=== EXTRACTED DATA ===
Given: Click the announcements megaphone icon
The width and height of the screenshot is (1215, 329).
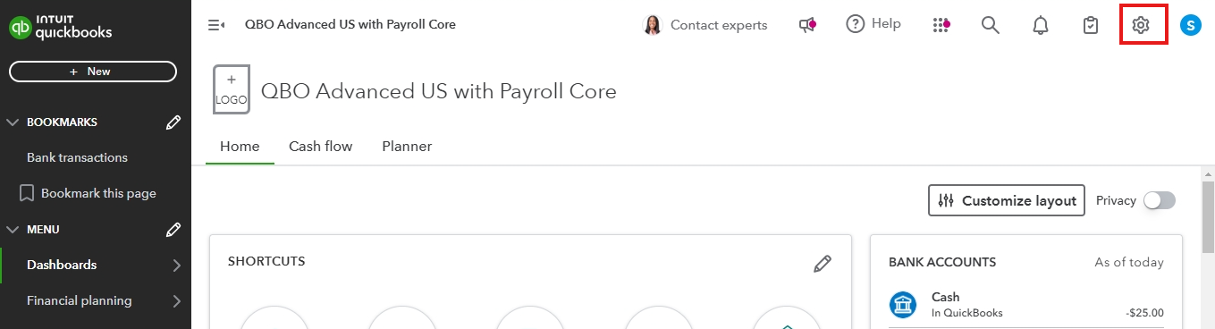Looking at the screenshot, I should 807,25.
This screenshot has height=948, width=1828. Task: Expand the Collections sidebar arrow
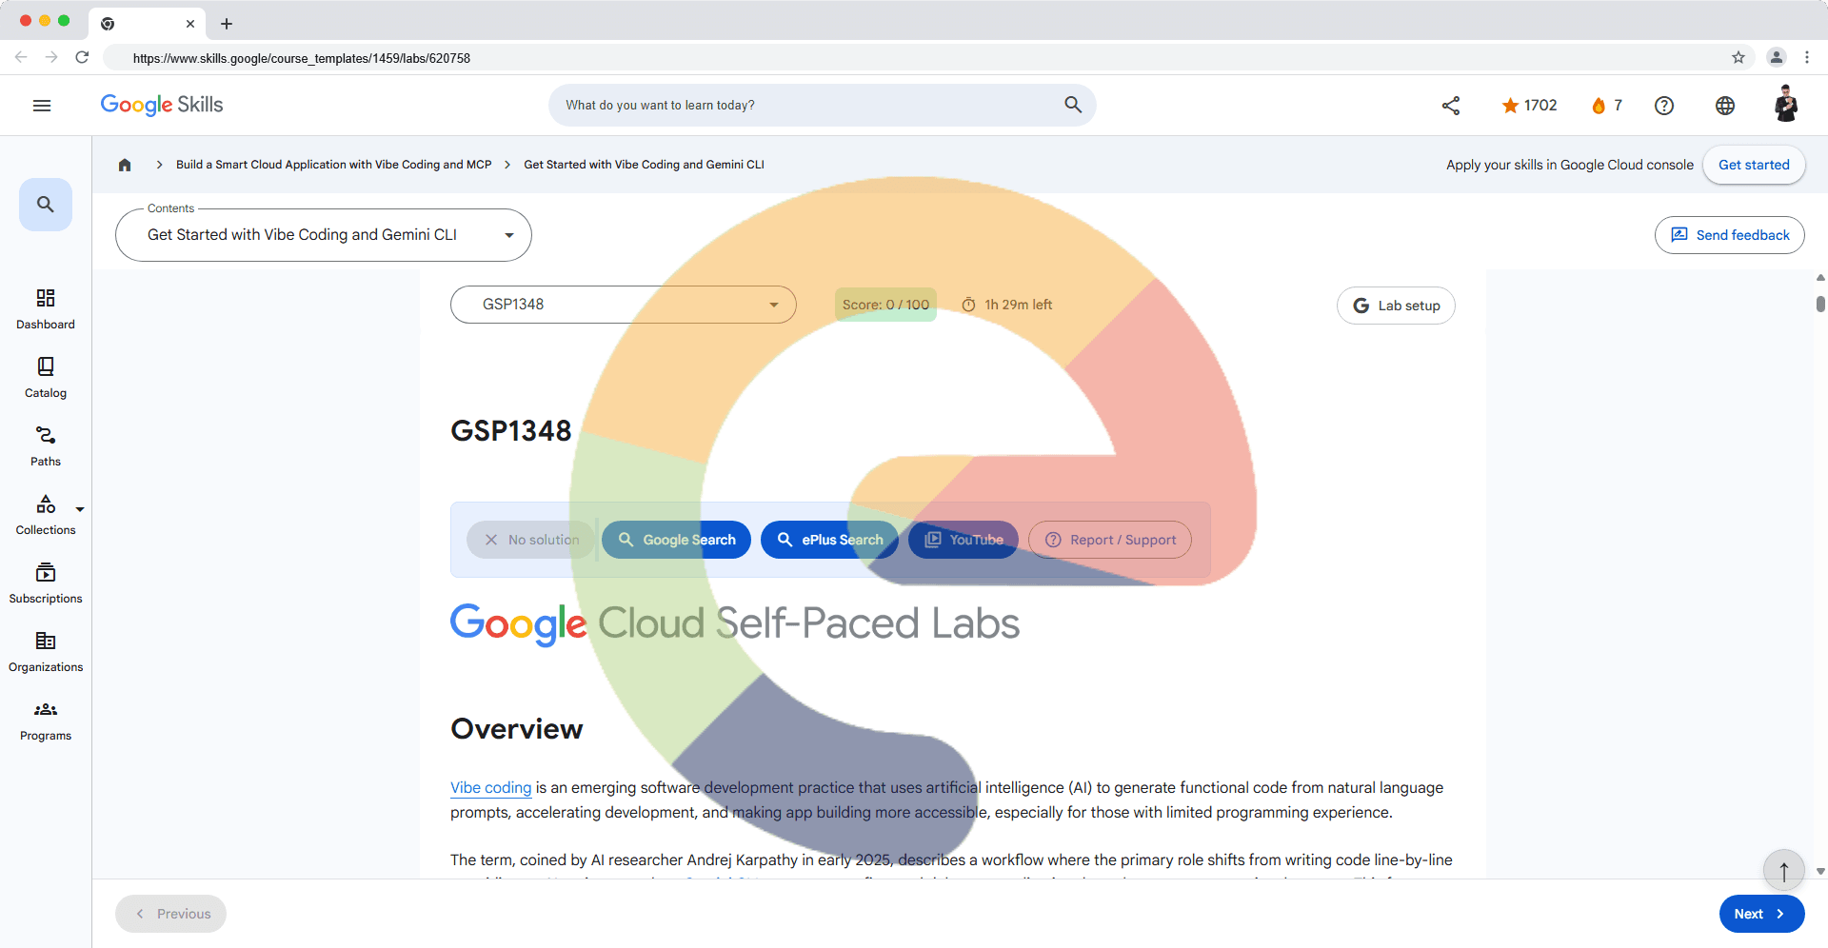80,509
===
DESCRIPTION OF THE TASK: Write out every line of the records above word for word, omitting the pictures.

RESPONSE TO THE EXERCISE:
Given: Click the announcements megaphone icon
The width and height of the screenshot is (1215, 329).
Looking at the screenshot, I should 807,25.
This screenshot has height=948, width=1828. Task: Expand the Collections sidebar arrow
80,509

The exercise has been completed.